Work instructions — Type out each entry exactly.
[[ Exercise material, beginning ]]
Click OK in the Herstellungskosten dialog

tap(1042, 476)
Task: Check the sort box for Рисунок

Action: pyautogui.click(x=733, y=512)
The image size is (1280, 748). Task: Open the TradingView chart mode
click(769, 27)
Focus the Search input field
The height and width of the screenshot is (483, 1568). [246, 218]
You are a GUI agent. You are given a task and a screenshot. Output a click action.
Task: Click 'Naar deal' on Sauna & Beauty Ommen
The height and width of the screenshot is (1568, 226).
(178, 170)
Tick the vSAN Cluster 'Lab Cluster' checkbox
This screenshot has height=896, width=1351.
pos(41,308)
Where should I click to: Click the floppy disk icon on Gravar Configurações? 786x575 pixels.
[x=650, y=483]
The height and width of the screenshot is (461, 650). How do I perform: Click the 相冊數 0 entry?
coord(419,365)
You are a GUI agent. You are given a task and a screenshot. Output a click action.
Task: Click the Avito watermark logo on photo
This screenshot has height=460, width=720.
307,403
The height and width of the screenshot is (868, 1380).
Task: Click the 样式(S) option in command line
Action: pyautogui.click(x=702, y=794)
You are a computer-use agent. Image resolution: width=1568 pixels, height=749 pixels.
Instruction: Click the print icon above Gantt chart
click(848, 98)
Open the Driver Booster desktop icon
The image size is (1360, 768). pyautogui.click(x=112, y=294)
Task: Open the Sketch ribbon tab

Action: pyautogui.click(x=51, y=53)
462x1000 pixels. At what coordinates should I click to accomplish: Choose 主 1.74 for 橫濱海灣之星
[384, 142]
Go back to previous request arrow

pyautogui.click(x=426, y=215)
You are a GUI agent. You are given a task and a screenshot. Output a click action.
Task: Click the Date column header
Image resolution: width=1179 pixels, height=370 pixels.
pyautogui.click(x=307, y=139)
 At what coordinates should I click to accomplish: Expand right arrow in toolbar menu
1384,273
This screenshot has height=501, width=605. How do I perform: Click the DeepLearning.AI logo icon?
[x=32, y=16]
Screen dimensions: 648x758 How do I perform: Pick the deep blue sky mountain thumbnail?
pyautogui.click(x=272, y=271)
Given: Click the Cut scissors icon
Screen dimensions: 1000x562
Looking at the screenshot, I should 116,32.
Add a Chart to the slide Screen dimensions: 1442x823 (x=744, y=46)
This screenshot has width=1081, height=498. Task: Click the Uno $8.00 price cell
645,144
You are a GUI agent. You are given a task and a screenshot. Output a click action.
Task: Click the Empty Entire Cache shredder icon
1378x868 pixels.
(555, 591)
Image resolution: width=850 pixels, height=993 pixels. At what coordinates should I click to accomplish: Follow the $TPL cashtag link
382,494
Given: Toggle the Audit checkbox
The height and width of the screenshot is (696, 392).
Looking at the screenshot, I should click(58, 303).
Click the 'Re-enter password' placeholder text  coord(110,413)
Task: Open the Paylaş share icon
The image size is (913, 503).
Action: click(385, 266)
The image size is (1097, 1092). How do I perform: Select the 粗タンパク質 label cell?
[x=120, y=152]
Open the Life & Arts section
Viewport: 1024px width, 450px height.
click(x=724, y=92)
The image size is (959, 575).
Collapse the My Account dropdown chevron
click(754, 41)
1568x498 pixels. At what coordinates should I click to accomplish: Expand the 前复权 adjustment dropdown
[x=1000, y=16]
[[ Exercise material, end ]]
Solution for this task —
Click OK in the Herstellungskosten dialog

tap(1042, 476)
Task: Check the sort box for Рисунок

Action: pyautogui.click(x=733, y=512)
The image size is (1280, 748). Task: Open the TradingView chart mode
click(769, 27)
Focus the Search input field
The height and width of the screenshot is (483, 1568). [246, 218]
You are a GUI agent. You are given a task and a screenshot. Output a click action.
Task: Click 'Naar deal' on Sauna & Beauty Ommen
The height and width of the screenshot is (1568, 226).
(178, 170)
Tick the vSAN Cluster 'Lab Cluster' checkbox
This screenshot has height=896, width=1351.
pos(41,308)
Where should I click to: Click the floppy disk icon on Gravar Configurações? 786x575 pixels.
[x=650, y=483]
The height and width of the screenshot is (461, 650). How do I perform: Click the 相冊數 0 entry?
coord(419,365)
You are a GUI agent. You are given a task and a screenshot. Output a click action.
Task: Click the Avito watermark logo on photo
This screenshot has height=460, width=720.
307,403
The height and width of the screenshot is (868, 1380).
Task: Click the 样式(S) option in command line
Action: pyautogui.click(x=702, y=794)
You are a computer-use agent. Image resolution: width=1568 pixels, height=749 pixels.
Instruction: Click the print icon above Gantt chart
click(848, 98)
Open the Driver Booster desktop icon
The image size is (1360, 768). pyautogui.click(x=112, y=294)
Task: Open the Sketch ribbon tab

Action: pyautogui.click(x=51, y=53)
462x1000 pixels. At what coordinates should I click to accomplish: Choose 主 1.74 for 橫濱海灣之星
[384, 142]
Go back to previous request arrow

pyautogui.click(x=426, y=215)
You are a GUI agent. You are given a task and a screenshot. Output a click action.
Task: Click the Date column header
Image resolution: width=1179 pixels, height=370 pixels.
pyautogui.click(x=307, y=139)
 At what coordinates should I click to accomplish: Expand right arrow in toolbar menu
1384,273
This screenshot has height=501, width=605. How do I perform: Click the DeepLearning.AI logo icon?
[x=32, y=16]
Screen dimensions: 648x758 How do I perform: Pick the deep blue sky mountain thumbnail?
pyautogui.click(x=272, y=271)
Given: Click the Cut scissors icon
Screen dimensions: 1000x562
Looking at the screenshot, I should 116,32.
Add a Chart to the slide Screen dimensions: 1442x823 (x=744, y=46)
This screenshot has width=1081, height=498. Task: Click the Uno $8.00 price cell
645,144
You are a GUI agent. You are given a task and a screenshot. Output a click action.
Task: Click the Empty Entire Cache shredder icon
1378x868 pixels.
(555, 591)
Image resolution: width=850 pixels, height=993 pixels. At what coordinates should I click to accomplish: Follow the $TPL cashtag link
382,494
Given: Toggle the Audit checkbox
The height and width of the screenshot is (696, 392).
Looking at the screenshot, I should click(58, 303).
Click the 'Re-enter password' placeholder text  coord(110,413)
Task: Open the Paylaş share icon
The image size is (913, 503).
Action: click(385, 266)
The image size is (1097, 1092). How do I perform: Select the 粗タンパク質 label cell?
[x=120, y=152]
Open the Life & Arts section
Viewport: 1024px width, 450px height.
click(x=724, y=92)
The image size is (959, 575).
Collapse the My Account dropdown chevron
click(754, 41)
1568x498 pixels. At what coordinates should I click to accomplish: Expand the 前复权 adjustment dropdown
[x=1000, y=16]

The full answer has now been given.